**What is needed**
The answer must consist solely of the lines from the line with "You are a GUI" to the end of the data below, transcribed exactly and with no pictures.

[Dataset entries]
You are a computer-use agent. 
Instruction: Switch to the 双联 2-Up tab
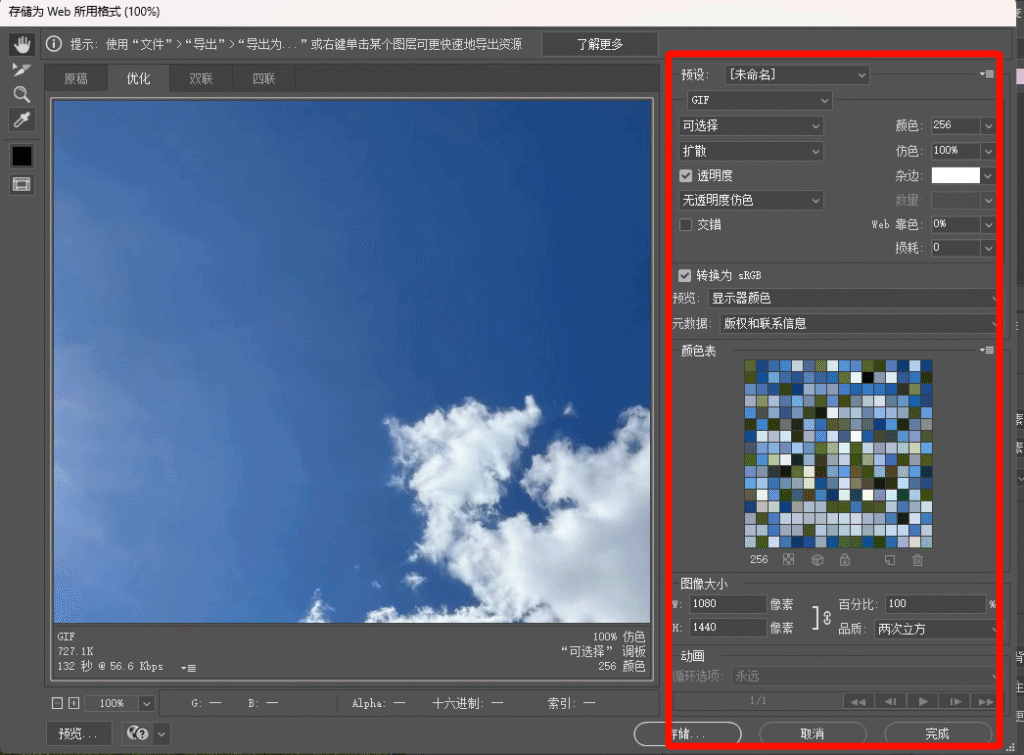pyautogui.click(x=200, y=78)
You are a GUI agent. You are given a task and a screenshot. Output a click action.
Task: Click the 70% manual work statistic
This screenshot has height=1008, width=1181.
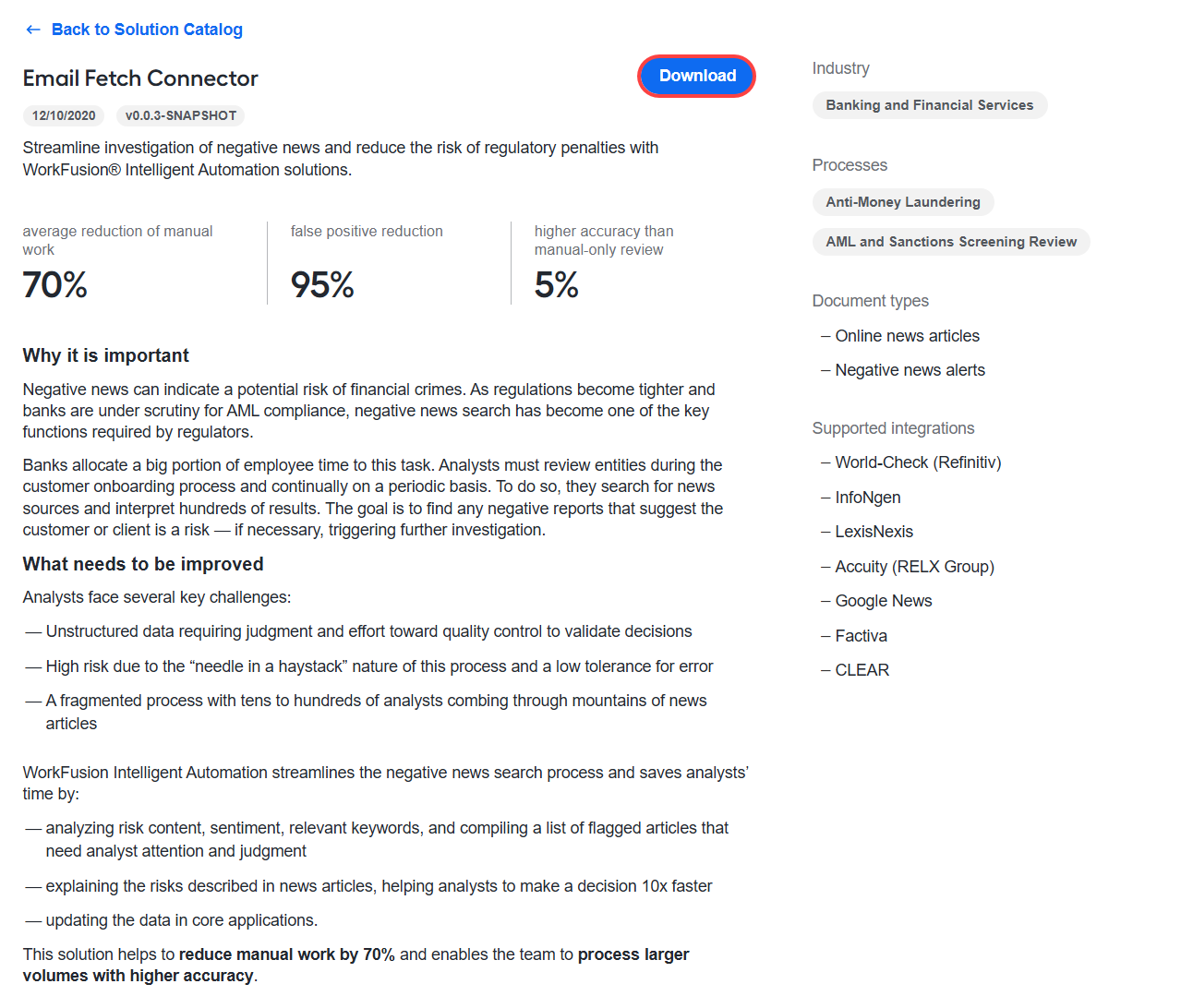tap(55, 284)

**Task output**
You are a GUI agent. You are given a task and a screenshot. Output a click action.
Task: Click the 70% manual work statistic
This screenshot has height=1008, width=1181.
tap(55, 284)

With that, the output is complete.